▶ [EXERCISE OBJECTIVE] Revise the material from its first line through the line containing "pyautogui.click(x=376, y=67)", replacing "scrollbar" with "scroll bar" and leaving everything else unchanged. Give only those revised lines.

START GIVEN DATA

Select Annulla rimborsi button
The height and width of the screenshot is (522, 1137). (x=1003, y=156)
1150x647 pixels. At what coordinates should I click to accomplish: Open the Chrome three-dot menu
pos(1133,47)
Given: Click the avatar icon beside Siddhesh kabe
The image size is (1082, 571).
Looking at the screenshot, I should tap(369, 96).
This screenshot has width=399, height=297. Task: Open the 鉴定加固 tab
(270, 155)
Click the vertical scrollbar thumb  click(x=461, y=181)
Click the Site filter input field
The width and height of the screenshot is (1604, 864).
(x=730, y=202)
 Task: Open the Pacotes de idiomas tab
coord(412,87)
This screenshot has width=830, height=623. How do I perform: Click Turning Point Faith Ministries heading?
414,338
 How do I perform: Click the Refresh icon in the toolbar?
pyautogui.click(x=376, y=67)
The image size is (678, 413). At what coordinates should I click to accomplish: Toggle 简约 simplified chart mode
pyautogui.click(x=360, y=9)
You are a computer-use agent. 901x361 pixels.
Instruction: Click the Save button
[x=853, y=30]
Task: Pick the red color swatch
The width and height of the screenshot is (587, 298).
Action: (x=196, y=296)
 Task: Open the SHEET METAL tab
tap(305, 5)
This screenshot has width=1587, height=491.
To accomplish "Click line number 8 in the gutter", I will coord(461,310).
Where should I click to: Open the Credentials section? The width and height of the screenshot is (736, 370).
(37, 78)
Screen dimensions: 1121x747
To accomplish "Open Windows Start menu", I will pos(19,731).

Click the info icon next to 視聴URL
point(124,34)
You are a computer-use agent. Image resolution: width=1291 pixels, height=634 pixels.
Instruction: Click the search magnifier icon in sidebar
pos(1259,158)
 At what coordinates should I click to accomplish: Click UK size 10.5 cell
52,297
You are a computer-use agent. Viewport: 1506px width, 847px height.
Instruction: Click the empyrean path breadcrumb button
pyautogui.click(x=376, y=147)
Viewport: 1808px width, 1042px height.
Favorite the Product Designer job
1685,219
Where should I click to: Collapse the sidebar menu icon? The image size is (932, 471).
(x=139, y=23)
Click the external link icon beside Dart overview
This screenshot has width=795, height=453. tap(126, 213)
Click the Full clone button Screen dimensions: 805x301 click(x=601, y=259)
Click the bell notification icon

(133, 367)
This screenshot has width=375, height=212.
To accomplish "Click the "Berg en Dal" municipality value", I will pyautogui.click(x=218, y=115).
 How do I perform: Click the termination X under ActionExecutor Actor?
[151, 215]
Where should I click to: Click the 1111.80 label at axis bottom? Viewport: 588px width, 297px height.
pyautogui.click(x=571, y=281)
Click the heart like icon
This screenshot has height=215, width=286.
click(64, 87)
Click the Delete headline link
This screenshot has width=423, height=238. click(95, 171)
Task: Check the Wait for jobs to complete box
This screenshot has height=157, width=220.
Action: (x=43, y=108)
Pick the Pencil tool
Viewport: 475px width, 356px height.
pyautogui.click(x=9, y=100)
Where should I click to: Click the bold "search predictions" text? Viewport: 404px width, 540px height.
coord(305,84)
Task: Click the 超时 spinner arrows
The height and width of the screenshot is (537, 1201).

END GIVEN DATA

▶ [CORRECT RESULT]
Select Annulla rimborsi button
The height and width of the screenshot is (522, 1137). (x=1003, y=156)
1150x647 pixels. At what coordinates should I click to accomplish: Open the Chrome three-dot menu
pos(1133,47)
Given: Click the avatar icon beside Siddhesh kabe
The image size is (1082, 571).
Looking at the screenshot, I should tap(369, 96).
This screenshot has width=399, height=297. Task: Open the 鉴定加固 tab
(270, 155)
Click the vertical scroll bar thumb  click(x=461, y=181)
Click the Site filter input field
The width and height of the screenshot is (1604, 864).
(x=730, y=202)
 Task: Open the Pacotes de idiomas tab
coord(412,87)
This screenshot has width=830, height=623. How do I perform: Click Turning Point Faith Ministries heading?
414,338
 How do I perform: Click the Refresh icon in the toolbar?
pyautogui.click(x=376, y=67)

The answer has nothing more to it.